Little Simz – ‘Grey Area’ review

London MC Simbi Ajikawo has come true on her early promise with this confident and unapologetic album, the best rap record of the year so far

Fiercely confident and unapologetically forthright, the stunning new album from Little Simz is a reminder of her bold – and, sadly, sometimes underrated – talent. With punching bass lines and whip-smart melodies, 25-year-old Simbi Ajikawo takes us on a wild ride through her world, laying her vulnerability bare with admirable openness.

The London rapper has been co-signed by Kendrick Lamar and was the first independent artist on Forbes’ ‘30 under 30’ list. But her previous record, 2016’s ‘Stillness In Wonderland’, flew under the mainstream’s radar, perhaps because it’s a knotty concept album that demands the listener’s close attention. She’s since confessed that she’s questioned her craft, and wondered whether her hard work is worth not having her loved ones around. Well, ‘Grey Area’ is filled with immediate, punchy hooks, and we’re all the better for it.

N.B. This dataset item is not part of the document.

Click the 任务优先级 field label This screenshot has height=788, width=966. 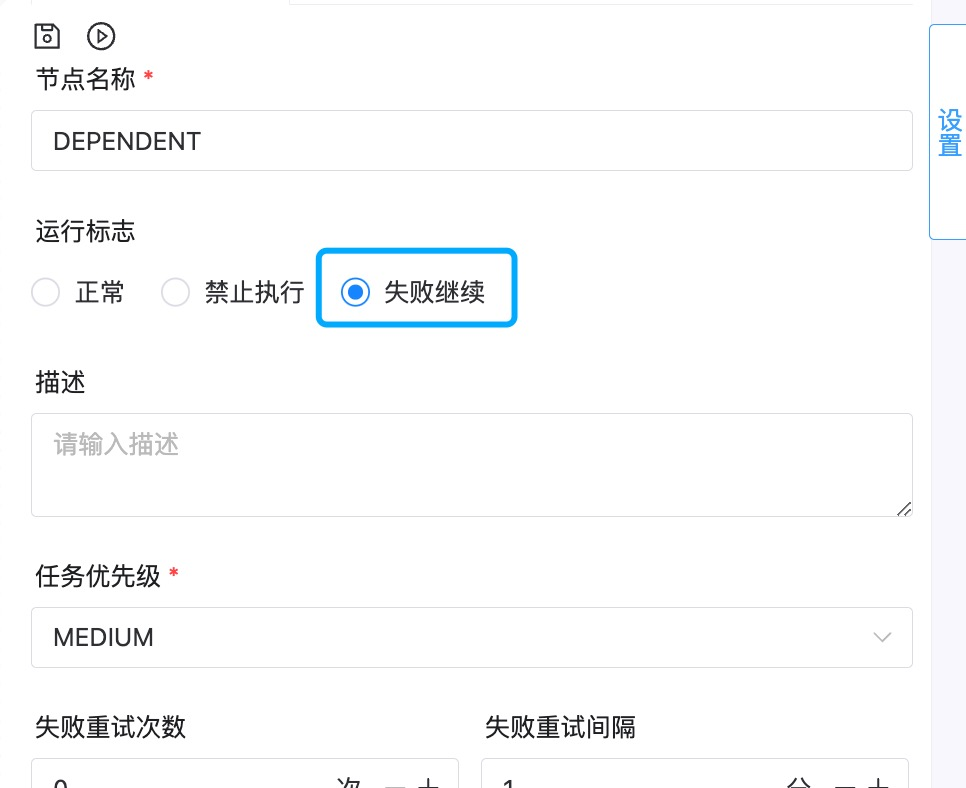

The record swells with pride, and Simbi’s celebration of her sense of worth is catching. See opening track, ‘Offence’, where she reminds us that she’s back again and has to pick up where she left off before (“I said it with my chest / I don’t care who I offend – uh huh!”). Her unapologetic words, coupled with that vicious beat, make you feel unbreakable, and set the tone for the journey you’re about to embark on.

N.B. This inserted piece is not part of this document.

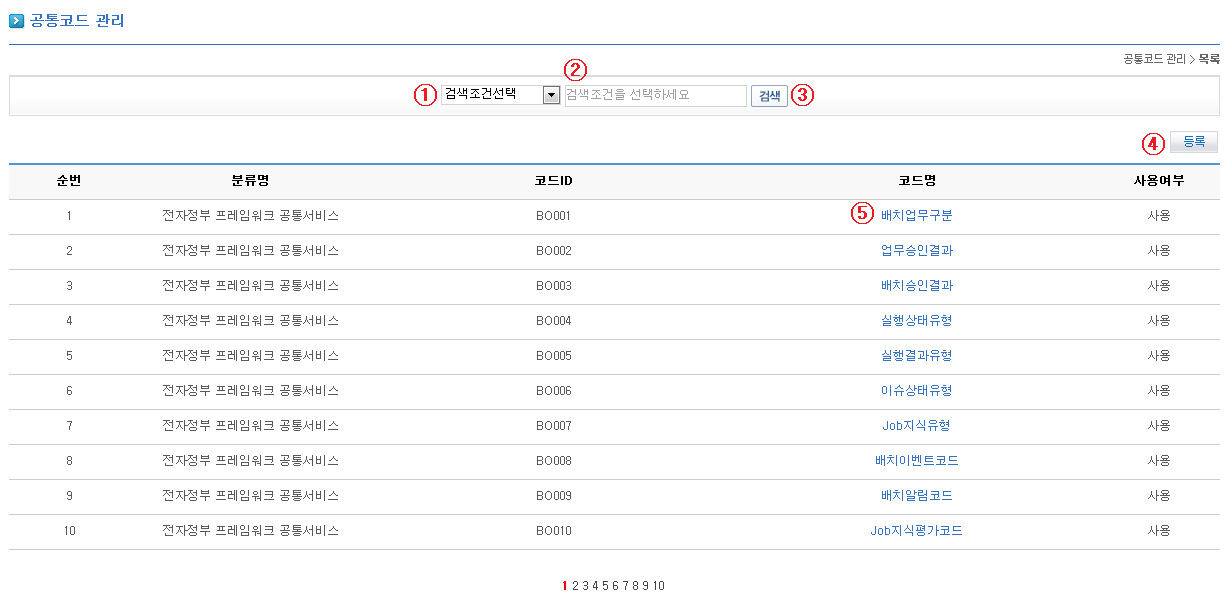This screenshot has height=599, width=1229.
Task: Click the search keyword input field
Action: point(655,96)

On ‘Flowers’, the final track, Simz wonders if the ambition she has for herself wanting to be legendary and iconic – comes with darkness. Here, she reflects on her idols, such as Amy Winehouse and Jimi Hendrix, and ruminates on their dizzying highs, but tragic endings. It’s a indication of the mindset she was in while writing ‘Grey Area’; the north London powerhouse was going through a dark time, which became pivotal in her creative process. You can hear this free-flowing energy – up and down– that runs through the album.

Across these 10 tracks, Simz utilises her most valuable commodity: honesty. Having stripped away the narrative cloak that shrouded the highlights of ‘Stillness In Wonderland’, she’s crafted a knockout record – and finally come true on her early promise. This is the best rap record of the year so far.